> **Task item**
For this task, every record below must be reproduced exactly.

> **Provided data**
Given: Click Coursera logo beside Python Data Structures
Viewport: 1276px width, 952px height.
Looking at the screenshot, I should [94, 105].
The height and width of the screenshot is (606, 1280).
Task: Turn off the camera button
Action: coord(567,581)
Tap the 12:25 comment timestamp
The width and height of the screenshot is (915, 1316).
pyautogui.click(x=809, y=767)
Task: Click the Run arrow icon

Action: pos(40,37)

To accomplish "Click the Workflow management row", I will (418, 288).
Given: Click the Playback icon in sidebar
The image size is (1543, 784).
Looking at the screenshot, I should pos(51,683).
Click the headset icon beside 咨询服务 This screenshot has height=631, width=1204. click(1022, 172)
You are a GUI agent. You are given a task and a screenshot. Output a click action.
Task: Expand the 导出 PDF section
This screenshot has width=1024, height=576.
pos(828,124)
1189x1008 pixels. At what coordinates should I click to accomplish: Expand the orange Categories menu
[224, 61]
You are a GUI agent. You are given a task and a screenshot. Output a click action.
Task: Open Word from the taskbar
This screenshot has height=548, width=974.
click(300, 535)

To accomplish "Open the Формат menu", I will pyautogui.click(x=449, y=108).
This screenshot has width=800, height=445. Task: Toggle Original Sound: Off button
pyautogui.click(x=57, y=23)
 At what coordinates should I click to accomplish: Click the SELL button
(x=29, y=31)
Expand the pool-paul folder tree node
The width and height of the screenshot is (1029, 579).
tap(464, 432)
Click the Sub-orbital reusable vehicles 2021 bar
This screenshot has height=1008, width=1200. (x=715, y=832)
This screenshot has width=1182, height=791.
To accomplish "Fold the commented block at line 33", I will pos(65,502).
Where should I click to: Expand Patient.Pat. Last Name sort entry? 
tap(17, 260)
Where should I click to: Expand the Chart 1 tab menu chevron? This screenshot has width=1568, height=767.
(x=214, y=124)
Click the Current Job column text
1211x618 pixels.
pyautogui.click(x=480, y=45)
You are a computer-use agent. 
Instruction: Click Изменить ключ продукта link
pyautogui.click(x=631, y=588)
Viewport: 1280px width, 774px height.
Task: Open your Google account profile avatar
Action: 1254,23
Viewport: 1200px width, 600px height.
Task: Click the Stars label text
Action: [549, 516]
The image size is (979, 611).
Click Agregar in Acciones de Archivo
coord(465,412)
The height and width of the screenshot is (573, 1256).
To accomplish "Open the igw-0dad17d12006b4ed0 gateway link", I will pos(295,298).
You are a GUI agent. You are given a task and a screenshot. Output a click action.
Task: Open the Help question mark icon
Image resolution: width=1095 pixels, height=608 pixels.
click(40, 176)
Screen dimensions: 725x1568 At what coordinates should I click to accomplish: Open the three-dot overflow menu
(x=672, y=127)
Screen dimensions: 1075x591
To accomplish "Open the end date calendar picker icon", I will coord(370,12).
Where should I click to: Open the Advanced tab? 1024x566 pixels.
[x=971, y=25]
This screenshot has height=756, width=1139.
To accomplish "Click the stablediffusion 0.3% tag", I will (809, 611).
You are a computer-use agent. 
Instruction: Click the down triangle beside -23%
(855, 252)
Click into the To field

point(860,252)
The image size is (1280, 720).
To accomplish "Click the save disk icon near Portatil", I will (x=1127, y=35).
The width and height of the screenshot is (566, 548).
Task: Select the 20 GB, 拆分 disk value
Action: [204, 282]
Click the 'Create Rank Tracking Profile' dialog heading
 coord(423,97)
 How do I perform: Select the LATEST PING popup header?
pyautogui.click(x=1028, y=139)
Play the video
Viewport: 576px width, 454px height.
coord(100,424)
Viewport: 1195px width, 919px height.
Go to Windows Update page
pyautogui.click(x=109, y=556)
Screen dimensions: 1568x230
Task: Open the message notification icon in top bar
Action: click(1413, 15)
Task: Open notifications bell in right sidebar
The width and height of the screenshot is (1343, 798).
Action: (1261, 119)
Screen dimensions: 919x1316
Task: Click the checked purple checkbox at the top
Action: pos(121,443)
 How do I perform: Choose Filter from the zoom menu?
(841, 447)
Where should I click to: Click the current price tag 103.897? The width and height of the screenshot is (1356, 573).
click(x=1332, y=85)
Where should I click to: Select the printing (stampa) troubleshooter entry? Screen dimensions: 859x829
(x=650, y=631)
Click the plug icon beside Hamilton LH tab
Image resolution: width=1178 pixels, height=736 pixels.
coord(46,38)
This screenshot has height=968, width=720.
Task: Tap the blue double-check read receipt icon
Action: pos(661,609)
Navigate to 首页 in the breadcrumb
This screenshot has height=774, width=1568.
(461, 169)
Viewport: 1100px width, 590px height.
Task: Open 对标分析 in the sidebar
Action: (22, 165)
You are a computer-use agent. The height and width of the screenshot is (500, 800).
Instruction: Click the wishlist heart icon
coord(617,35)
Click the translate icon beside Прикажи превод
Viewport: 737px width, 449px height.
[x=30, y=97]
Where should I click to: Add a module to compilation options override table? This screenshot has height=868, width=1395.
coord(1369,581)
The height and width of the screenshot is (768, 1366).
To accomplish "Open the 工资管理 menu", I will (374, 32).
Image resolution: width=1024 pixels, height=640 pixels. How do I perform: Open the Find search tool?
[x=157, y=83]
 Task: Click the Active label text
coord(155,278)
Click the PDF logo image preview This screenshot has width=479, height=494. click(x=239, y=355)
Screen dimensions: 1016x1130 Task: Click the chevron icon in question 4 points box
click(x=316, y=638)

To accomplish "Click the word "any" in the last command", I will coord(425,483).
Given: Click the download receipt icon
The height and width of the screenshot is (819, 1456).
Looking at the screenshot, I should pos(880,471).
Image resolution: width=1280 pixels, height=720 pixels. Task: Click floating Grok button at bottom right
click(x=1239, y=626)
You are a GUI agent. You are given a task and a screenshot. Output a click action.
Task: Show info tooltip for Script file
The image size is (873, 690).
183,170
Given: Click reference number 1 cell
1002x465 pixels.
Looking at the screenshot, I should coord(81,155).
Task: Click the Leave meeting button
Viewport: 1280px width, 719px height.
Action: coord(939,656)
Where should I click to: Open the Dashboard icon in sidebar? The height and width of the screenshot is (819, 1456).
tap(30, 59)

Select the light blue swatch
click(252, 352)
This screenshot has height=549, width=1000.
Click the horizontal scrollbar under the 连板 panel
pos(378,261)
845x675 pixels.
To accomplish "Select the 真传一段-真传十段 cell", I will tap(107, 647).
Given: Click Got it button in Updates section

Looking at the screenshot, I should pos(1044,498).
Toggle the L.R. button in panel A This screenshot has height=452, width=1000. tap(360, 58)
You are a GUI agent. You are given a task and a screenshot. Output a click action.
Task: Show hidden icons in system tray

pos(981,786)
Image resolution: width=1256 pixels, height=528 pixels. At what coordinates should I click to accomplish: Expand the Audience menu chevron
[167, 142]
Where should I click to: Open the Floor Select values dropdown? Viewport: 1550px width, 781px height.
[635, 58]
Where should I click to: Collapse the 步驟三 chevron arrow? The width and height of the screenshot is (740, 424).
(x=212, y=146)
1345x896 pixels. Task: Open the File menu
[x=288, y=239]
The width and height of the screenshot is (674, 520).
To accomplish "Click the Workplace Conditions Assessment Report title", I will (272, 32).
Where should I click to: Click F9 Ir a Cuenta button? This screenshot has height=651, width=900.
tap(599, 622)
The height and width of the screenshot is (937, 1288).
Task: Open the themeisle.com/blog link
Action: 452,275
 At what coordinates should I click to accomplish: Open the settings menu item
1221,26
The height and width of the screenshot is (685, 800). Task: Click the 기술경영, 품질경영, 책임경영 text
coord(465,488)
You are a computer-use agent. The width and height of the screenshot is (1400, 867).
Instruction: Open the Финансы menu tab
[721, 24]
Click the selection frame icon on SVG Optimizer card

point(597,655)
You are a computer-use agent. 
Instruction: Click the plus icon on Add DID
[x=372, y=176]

> **Response**
Given: Click Coursera logo beside Python Data Structures
Viewport: 1276px width, 952px height.
Looking at the screenshot, I should [94, 105].
The height and width of the screenshot is (606, 1280).
Task: Turn off the camera button
Action: coord(567,581)
Tap the 12:25 comment timestamp
The width and height of the screenshot is (915, 1316).
pyautogui.click(x=809, y=767)
Task: Click the Run arrow icon

Action: pos(40,37)

To accomplish "Click the Workflow management row", I will (418, 288).
Given: Click the Playback icon in sidebar
The image size is (1543, 784).
Looking at the screenshot, I should pos(51,683).
Click the headset icon beside 咨询服务 This screenshot has height=631, width=1204. click(1022, 172)
You are a GUI agent. You are given a task and a screenshot. Output a click action.
Task: Expand the 导出 PDF section
This screenshot has width=1024, height=576.
pos(828,124)
1189x1008 pixels. At what coordinates should I click to accomplish: Expand the orange Categories menu
[224, 61]
You are a GUI agent. You are given a task and a screenshot. Output a click action.
Task: Open Word from the taskbar
This screenshot has height=548, width=974.
click(300, 535)

To accomplish "Open the Формат menu", I will pyautogui.click(x=449, y=108).
This screenshot has width=800, height=445. Task: Toggle Original Sound: Off button
pyautogui.click(x=57, y=23)
 At what coordinates should I click to accomplish: Click the SELL button
(x=29, y=31)
Expand the pool-paul folder tree node
The width and height of the screenshot is (1029, 579).
tap(464, 432)
Click the Sub-orbital reusable vehicles 2021 bar
This screenshot has height=1008, width=1200. (x=715, y=832)
This screenshot has width=1182, height=791.
To accomplish "Fold the commented block at line 33", I will pos(65,502).
Where should I click to: Expand Patient.Pat. Last Name sort entry? 
tap(17, 260)
Where should I click to: Expand the Chart 1 tab menu chevron? This screenshot has width=1568, height=767.
(x=214, y=124)
Click the Current Job column text
1211x618 pixels.
pyautogui.click(x=480, y=45)
You are a computer-use agent. 
Instruction: Click Изменить ключ продукта link
pyautogui.click(x=631, y=588)
Viewport: 1280px width, 774px height.
Task: Open your Google account profile avatar
Action: 1254,23
Viewport: 1200px width, 600px height.
Task: Click the Stars label text
Action: [549, 516]
The image size is (979, 611).
Click Agregar in Acciones de Archivo
coord(465,412)
The height and width of the screenshot is (573, 1256).
To accomplish "Open the igw-0dad17d12006b4ed0 gateway link", I will pos(295,298).
You are a GUI agent. You are given a task and a screenshot. Output a click action.
Task: Open the Help question mark icon
Image resolution: width=1095 pixels, height=608 pixels.
click(40, 176)
Screen dimensions: 725x1568 At what coordinates should I click to accomplish: Open the three-dot overflow menu
(x=672, y=127)
Screen dimensions: 1075x591
To accomplish "Open the end date calendar picker icon", I will coord(370,12).
Where should I click to: Open the Advanced tab? 1024x566 pixels.
[x=971, y=25]
This screenshot has height=756, width=1139.
To accomplish "Click the stablediffusion 0.3% tag", I will (809, 611).
You are a computer-use agent. 
Instruction: Click the down triangle beside -23%
(855, 252)
Click into the To field

point(860,252)
The image size is (1280, 720).
To accomplish "Click the save disk icon near Portatil", I will (x=1127, y=35).
The width and height of the screenshot is (566, 548).
Task: Select the 20 GB, 拆分 disk value
Action: [204, 282]
Click the 'Create Rank Tracking Profile' dialog heading
 coord(423,97)
 How do I perform: Select the LATEST PING popup header?
pyautogui.click(x=1028, y=139)
Play the video
Viewport: 576px width, 454px height.
coord(100,424)
Viewport: 1195px width, 919px height.
Go to Windows Update page
pyautogui.click(x=109, y=556)
Screen dimensions: 1568x230
Task: Open the message notification icon in top bar
Action: click(1413, 15)
Task: Open notifications bell in right sidebar
The width and height of the screenshot is (1343, 798).
Action: (1261, 119)
Screen dimensions: 919x1316
Task: Click the checked purple checkbox at the top
Action: pos(121,443)
 How do I perform: Choose Filter from the zoom menu?
(841, 447)
Where should I click to: Click the current price tag 103.897? The width and height of the screenshot is (1356, 573).
click(x=1332, y=85)
Where should I click to: Select the printing (stampa) troubleshooter entry? Screen dimensions: 859x829
(x=650, y=631)
Click the plug icon beside Hamilton LH tab
Image resolution: width=1178 pixels, height=736 pixels.
coord(46,38)
This screenshot has height=968, width=720.
Task: Tap the blue double-check read receipt icon
Action: pos(661,609)
Navigate to 首页 in the breadcrumb
This screenshot has height=774, width=1568.
(461, 169)
Viewport: 1100px width, 590px height.
Task: Open 对标分析 in the sidebar
Action: (22, 165)
You are a computer-use agent. The height and width of the screenshot is (500, 800).
Instruction: Click the wishlist heart icon
coord(617,35)
Click the translate icon beside Прикажи превод
Viewport: 737px width, 449px height.
[x=30, y=97]
Where should I click to: Add a module to compilation options override table? This screenshot has height=868, width=1395.
coord(1369,581)
The height and width of the screenshot is (768, 1366).
To accomplish "Open the 工资管理 menu", I will (374, 32).
Image resolution: width=1024 pixels, height=640 pixels. How do I perform: Open the Find search tool?
[x=157, y=83]
 Task: Click the Active label text
coord(155,278)
Click the PDF logo image preview This screenshot has width=479, height=494. click(x=239, y=355)
Screen dimensions: 1016x1130 Task: Click the chevron icon in question 4 points box
click(x=316, y=638)

To accomplish "Click the word "any" in the last command", I will coord(425,483).
Given: Click the download receipt icon
The height and width of the screenshot is (819, 1456).
Looking at the screenshot, I should pos(880,471).
Image resolution: width=1280 pixels, height=720 pixels. Task: Click floating Grok button at bottom right
click(x=1239, y=626)
You are a GUI agent. You are given a task and a screenshot. Output a click action.
Task: Show info tooltip for Script file
The image size is (873, 690).
183,170
Given: Click reference number 1 cell
1002x465 pixels.
Looking at the screenshot, I should coord(81,155).
Task: Click the Leave meeting button
Viewport: 1280px width, 719px height.
Action: coord(939,656)
Where should I click to: Open the Dashboard icon in sidebar? The height and width of the screenshot is (819, 1456).
tap(30, 59)

Select the light blue swatch
click(252, 352)
This screenshot has height=549, width=1000.
Click the horizontal scrollbar under the 连板 panel
pos(378,261)
845x675 pixels.
To accomplish "Select the 真传一段-真传十段 cell", I will tap(107, 647).
Given: Click Got it button in Updates section

Looking at the screenshot, I should pos(1044,498).
Toggle the L.R. button in panel A This screenshot has height=452, width=1000. tap(360, 58)
You are a GUI agent. You are given a task and a screenshot. Output a click action.
Task: Show hidden icons in system tray

pos(981,786)
Image resolution: width=1256 pixels, height=528 pixels. At what coordinates should I click to accomplish: Expand the Audience menu chevron
[167, 142]
Where should I click to: Open the Floor Select values dropdown? Viewport: 1550px width, 781px height.
[635, 58]
Where should I click to: Collapse the 步驟三 chevron arrow? The width and height of the screenshot is (740, 424).
(x=212, y=146)
1345x896 pixels. Task: Open the File menu
[x=288, y=239]
The width and height of the screenshot is (674, 520).
To accomplish "Click the Workplace Conditions Assessment Report title", I will (272, 32).
Where should I click to: Click F9 Ir a Cuenta button? This screenshot has height=651, width=900.
tap(599, 622)
The height and width of the screenshot is (937, 1288).
Task: Open the themeisle.com/blog link
Action: 452,275
 At what coordinates should I click to accomplish: Open the settings menu item
1221,26
The height and width of the screenshot is (685, 800). Task: Click the 기술경영, 품질경영, 책임경영 text
coord(465,488)
You are a computer-use agent. The width and height of the screenshot is (1400, 867).
Instruction: Open the Финансы menu tab
[721, 24]
Click the selection frame icon on SVG Optimizer card

point(597,655)
You are a computer-use agent. 
Instruction: Click the plus icon on Add DID
[x=372, y=176]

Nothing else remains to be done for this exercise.